Performance: a full parser builds an AST we would immediately discard. Our single-pass tokenizer processes input in O(n) with no intermediate data structure.
Simplicity: 120 lines of code vs a 50,000+ line dependency.

The trade-off is documented in Limitations: the tokenizer handles ASCII SQL only and does not perform semantic analysis. It supports CTEs, double-quoted identifiers, PostgreSQL dollar-quoted strings and CALL statements.

SQL tokenizer: single-pass state machine

normalize_sql() processes the query byte-by-byte through three states:

State	Trigger (enter)	Action	Trigger (exit)
Normal	Default / end of literal	Accumulate into template	Quote `'` or standalone digit
InString	Opening `'`	Accumulate into `current_value`	Closing `'` (not `''`)
InNumber	Standalone digit	Accumulate digits/dot	Non-digit or second dot

Batch `push_str` optimization

Instead of pushing characters one at a time with template.push(b as char), the tokenizer tracks a normal_start index:

rust

// On entering InString or InNumber:
if i > normal_start {
    template.push_str(&query[normal_start..i]);
}
// On returning to Normal:
normal_start = i;
// At end of input (still in Normal):
template.push_str(&query[normal_start..len]);

This batches contiguous Normal-state runs into a single push_str call. For a typical query like SELECT * FROM player WHERE game_id = 42, the SELECT * FROM player WHERE game_id = prefix is flushed in one call instead of 38 individual push calls.

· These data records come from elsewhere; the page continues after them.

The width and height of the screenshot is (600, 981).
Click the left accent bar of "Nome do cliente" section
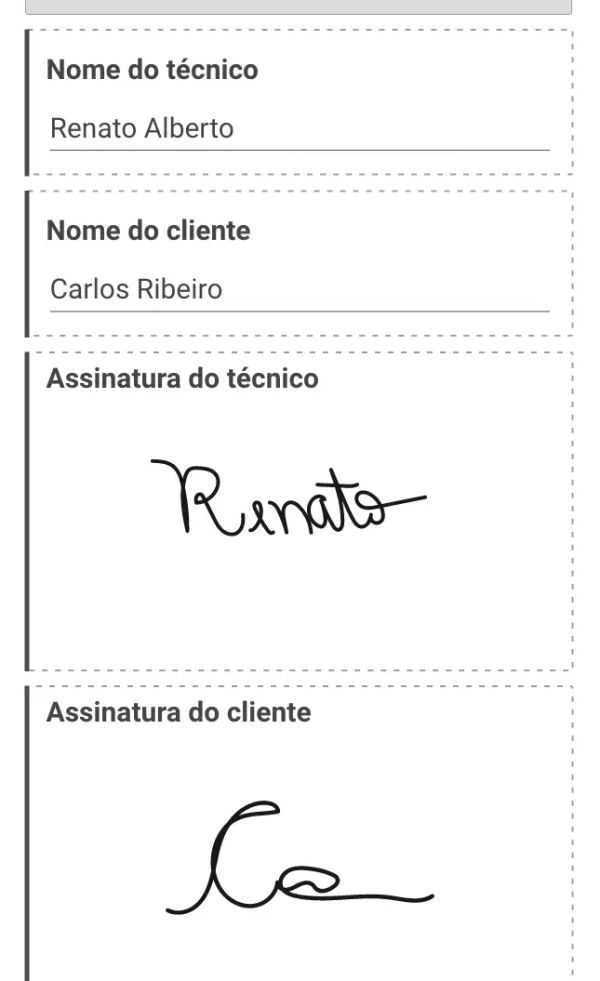pos(28,263)
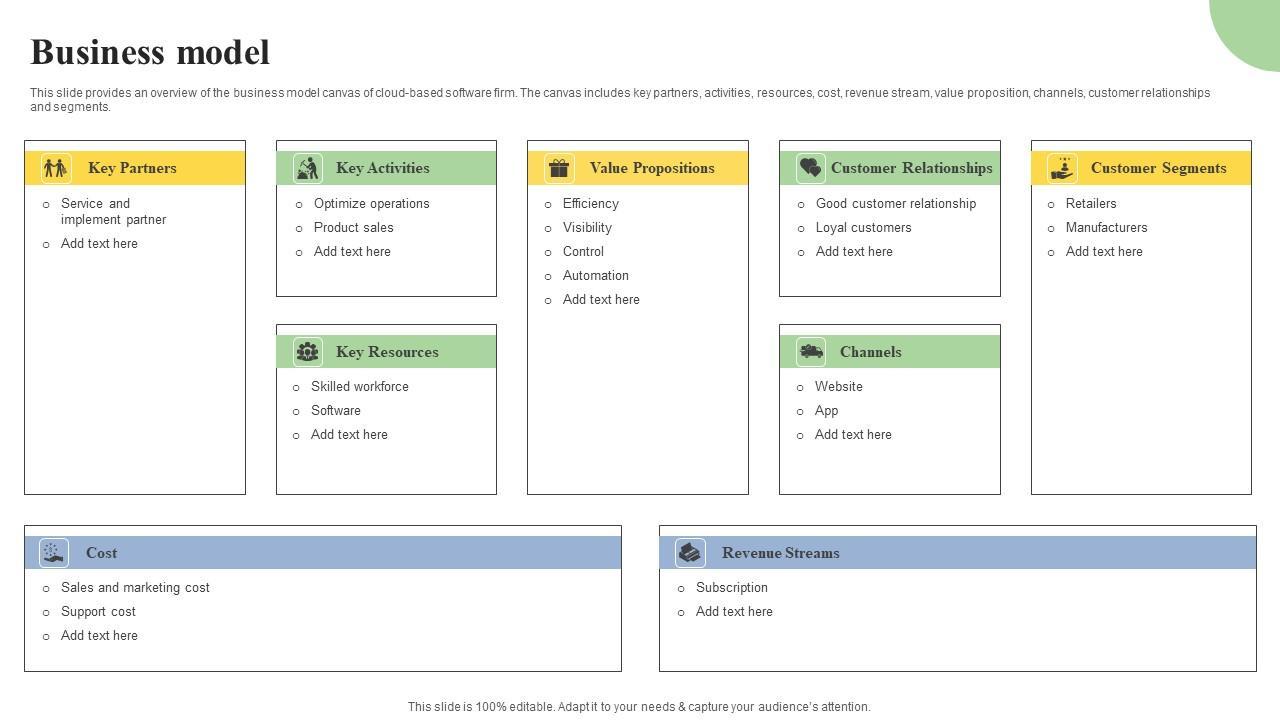Select Sales and marketing cost text
This screenshot has width=1280, height=720.
click(135, 588)
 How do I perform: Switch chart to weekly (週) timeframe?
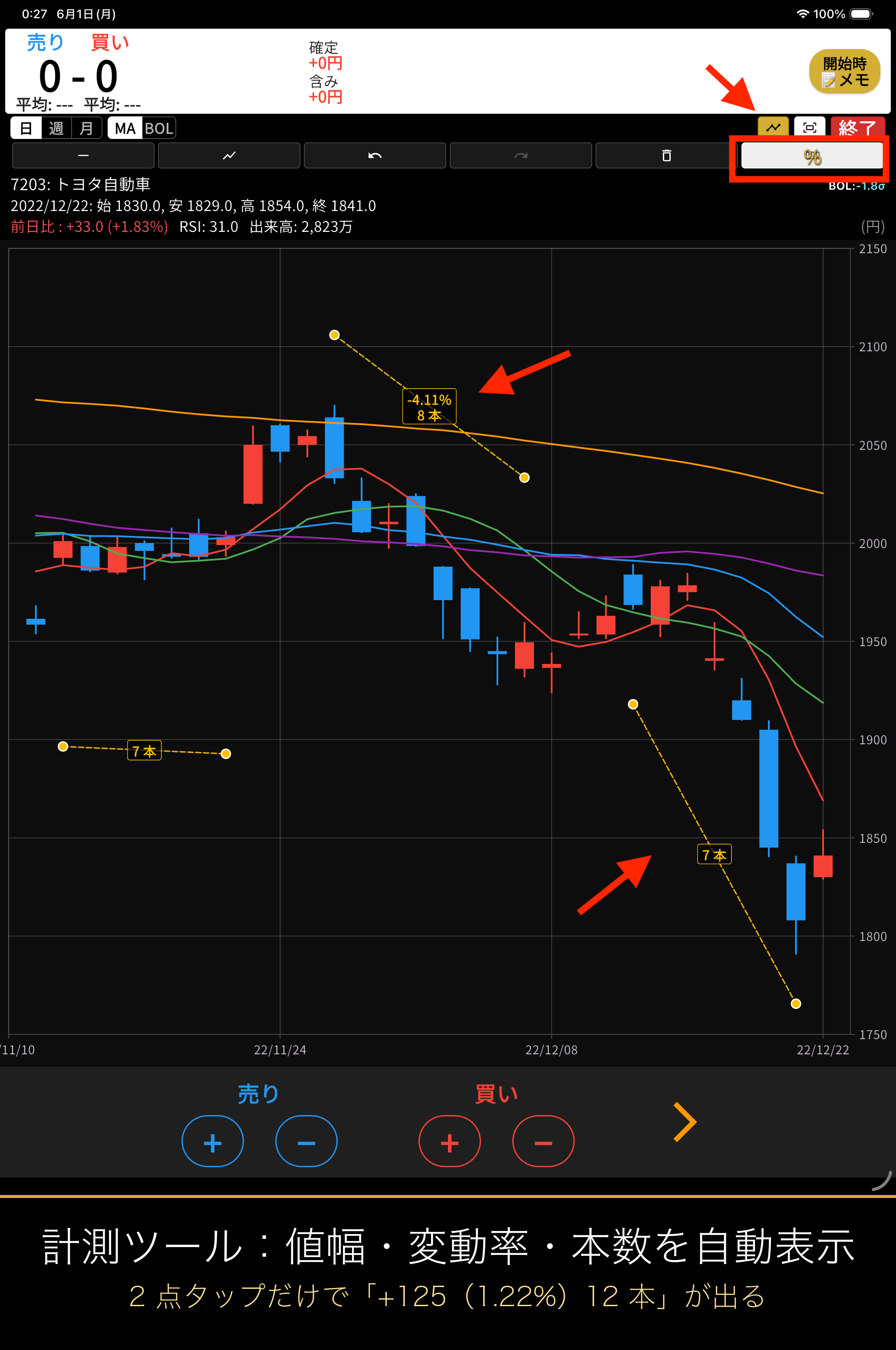tap(56, 128)

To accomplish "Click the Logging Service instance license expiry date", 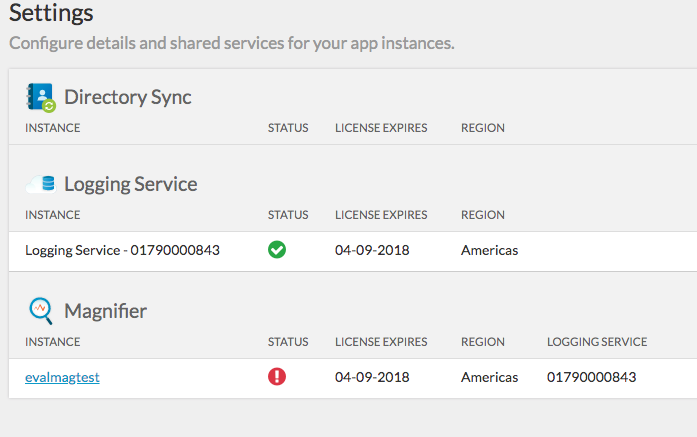I will pyautogui.click(x=371, y=250).
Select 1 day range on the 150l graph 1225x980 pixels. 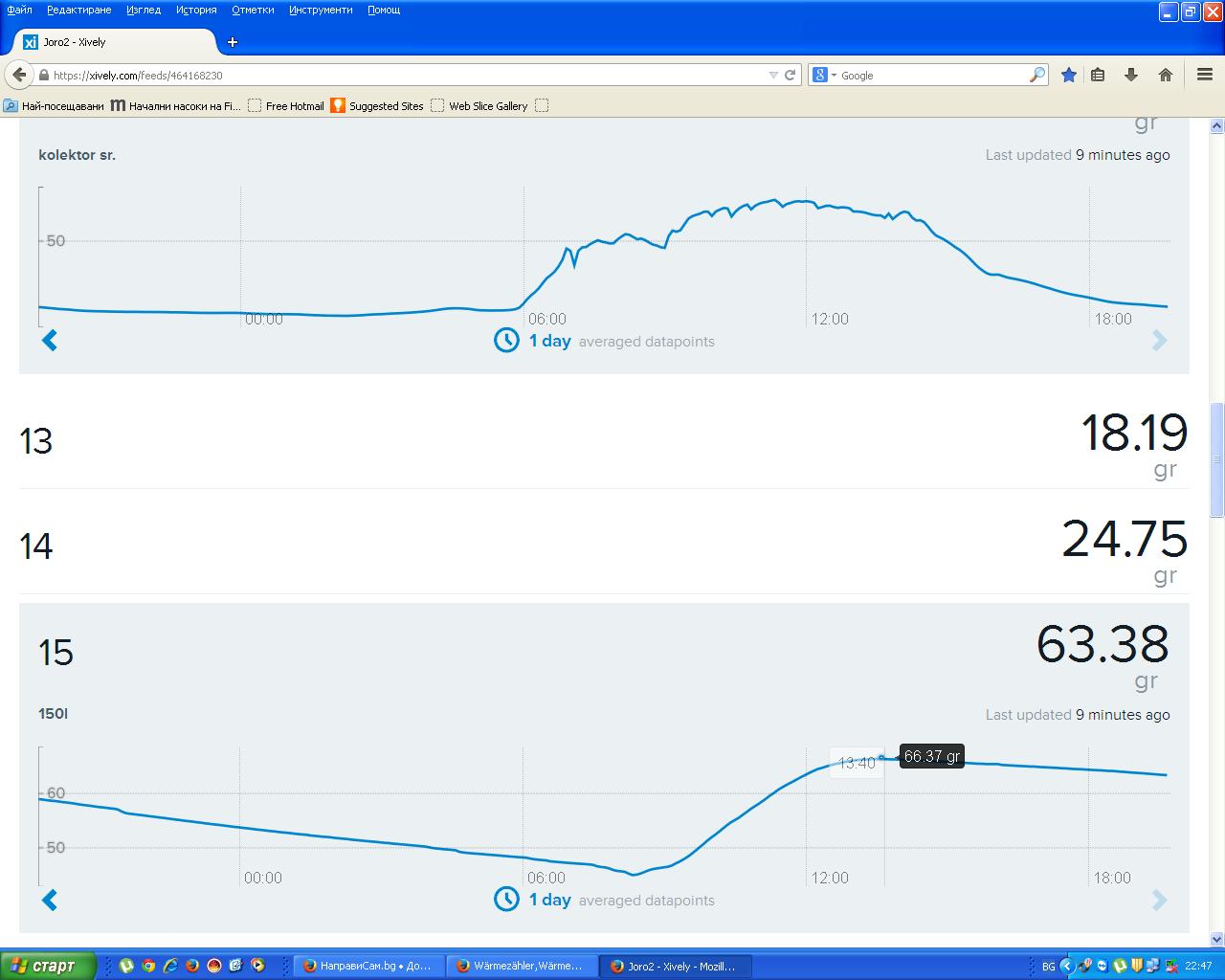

The Rust String::push_str implementation copies bytes with memcpy, which is significantly faster than repeated push calls that each check capacity and potentially reallocate.

IN-list regex skip

Most SQL queries do not contain IN (...) clauses. The tokenizer tracks whether the IN keyword appears:

rust

if !has_in_list
    && (b == b'I' || b == b'i')
    && i + 1 < len
    && (bytes[i + 1] == b'N' || bytes[i + 1] == b'n')
    && (i == 0 || bytes[i - 1].is_ascii_whitespace())
    && (i + 2 >= len || !bytes[i + 2].is_ascii_alphanumeric())
{
    has_in_list = true;
}

If has_in_list is false after the main loop, the regex post-pass (IN_LIST_RE.replace_all) is skipped entirely. This avoids ~2us of regex overhead on the ~80% of queries that have no IN clause.

`Cow::Borrowed` optimization

When the regex does run but makes no replacements (e.g., IN (?) is already collapsed), Regex::replace_all returns Cow::Borrowed. The code checks for this:

rust

let template = if has_in_list {
    match IN_LIST_RE.replace_all(&template, "IN (?)") {
        Cow::Borrowed(_) => template,    // no allocation
        Cow::Owned(s) => s,              // one allocation
    }
} else {
    template                              // no regex at all
};

This three-tier approach ensures zero unnecessary allocations.

`LazyLock` for regex

The IN_LIST_RE regex is compiled once via std::sync::LazyLock (stable since Rust 1.80):

rust

static IN_LIST_RE: LazyLock<Regex> = LazyLock::new(|| {
    Regex::new(r"(?i)IN\s*\(\s*\?(?:\s*,\s*\?)*\s*\)").unwrap()
});

LazyLock is preferred over the lazy_static! macro because it is in std, no external dependency needed.

Other micro-optimizations

String::with_capacity(query.len()): pre-allocates the template to avoid reallocation in the common case where the template is slightly shorter than the input.
std::mem::take(&mut current_value): moves the accumulated literal value into params without cloning, replacing current_value with an empty String in place. This is a zero-cost ownership transfer.
is_identifier_byte_before(): checks whether the byte before a digit is alphanumeric or underscore, preventing digits within identifiers (player2, col_1) from being misinterpreted as numeric literals.

HTTP normalizer

Hand-coded UUID check

The HTTP normalizer replaces UUID path segments with {uuid}. Instead of using a regex, the check is hand-coded:

rust

fn is_uuid(s: &str) -> bool {
    if s.len() != 36 { return false; }
    let b = s.as_bytes();
    b[8] == b'-' && b[13] == b'-' && b[18] == b'-' && b[23] == b'-'
        && b.iter().enumerate().all(|(i, &c)| {
            matches!(i, 8 | 13 | 18 | 23) || c.is_ascii_hexdigit()
        })
}

Why hand-coded? This function is called on every path segment of every HTTP URL in the pipeline. A compiled regex (Regex::is_match) takes ~150ns per call due to the regex engine overhead. The hand-coded check takes ~3ns, a length check (fast rejection for >99% of segments), four byte comparisons for dash positions and a single pass for hex digits.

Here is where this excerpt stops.